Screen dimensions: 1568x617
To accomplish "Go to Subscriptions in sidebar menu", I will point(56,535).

════════════════════

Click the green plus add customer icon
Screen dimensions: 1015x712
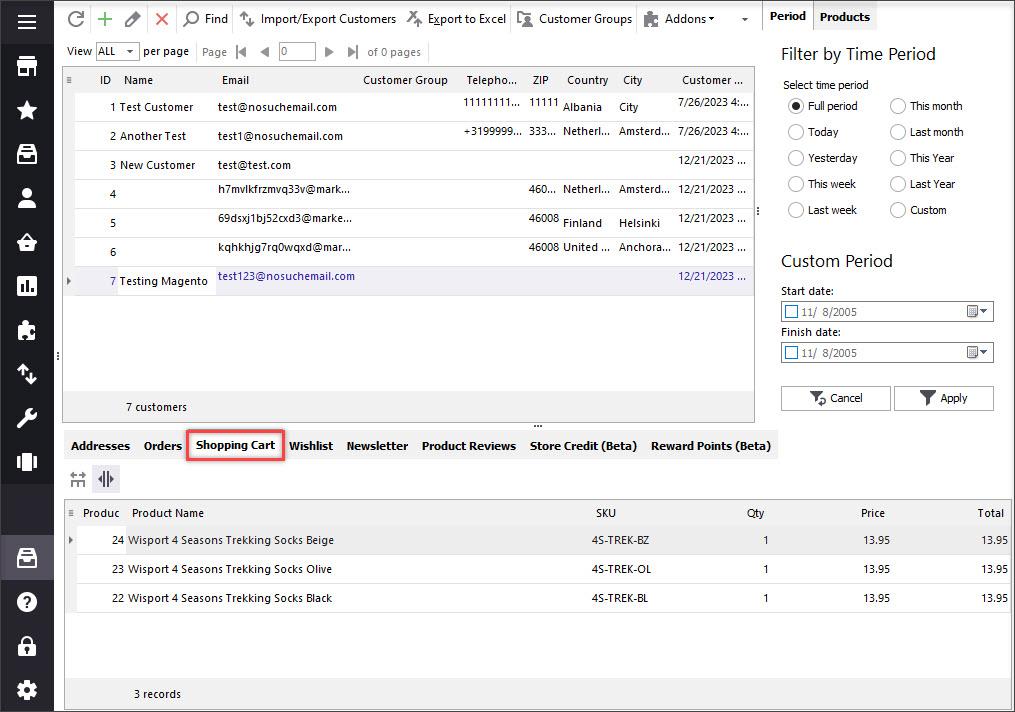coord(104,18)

════════════════════

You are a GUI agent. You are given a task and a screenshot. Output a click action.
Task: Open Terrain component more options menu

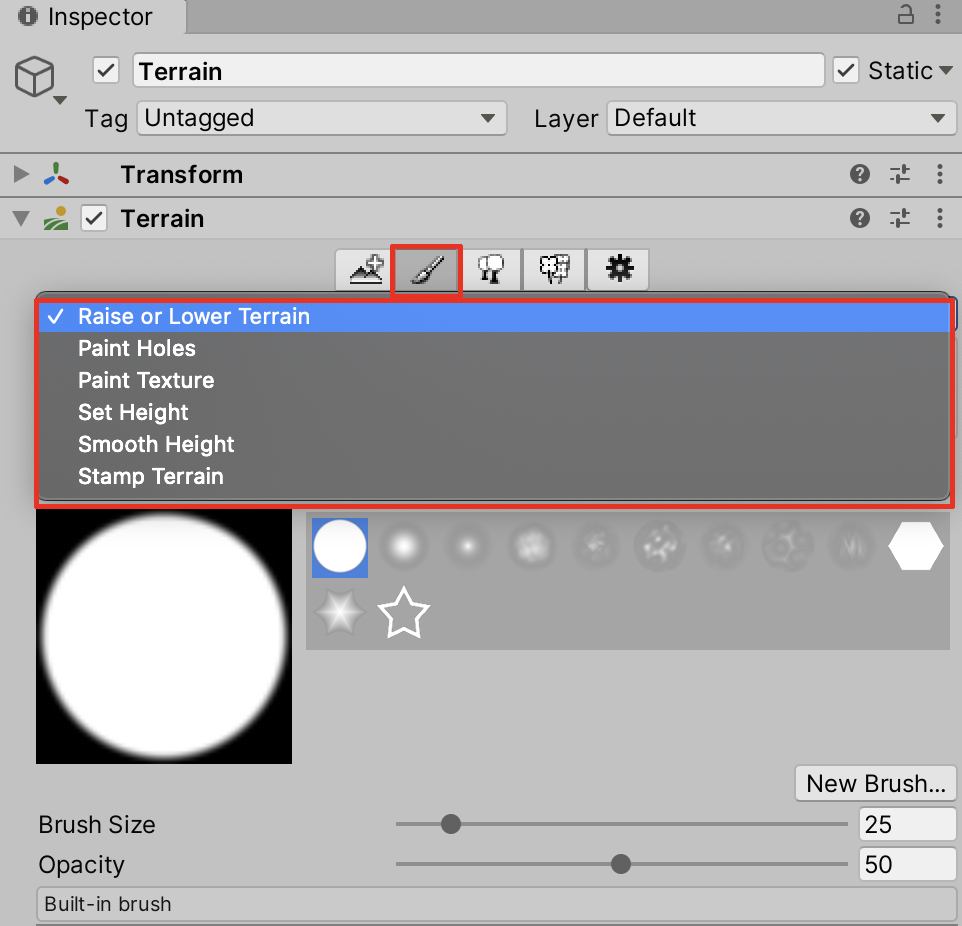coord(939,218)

════════════════════

### Exercise objective
Duplicate the lines between the one holding "Screen dimensions: 1568x617" and the one holding "I will point(56,535).", inclusive.

### The completed task
Screen dimensions: 1568x617
To accomplish "Go to Subscriptions in sidebar menu", I will point(56,535).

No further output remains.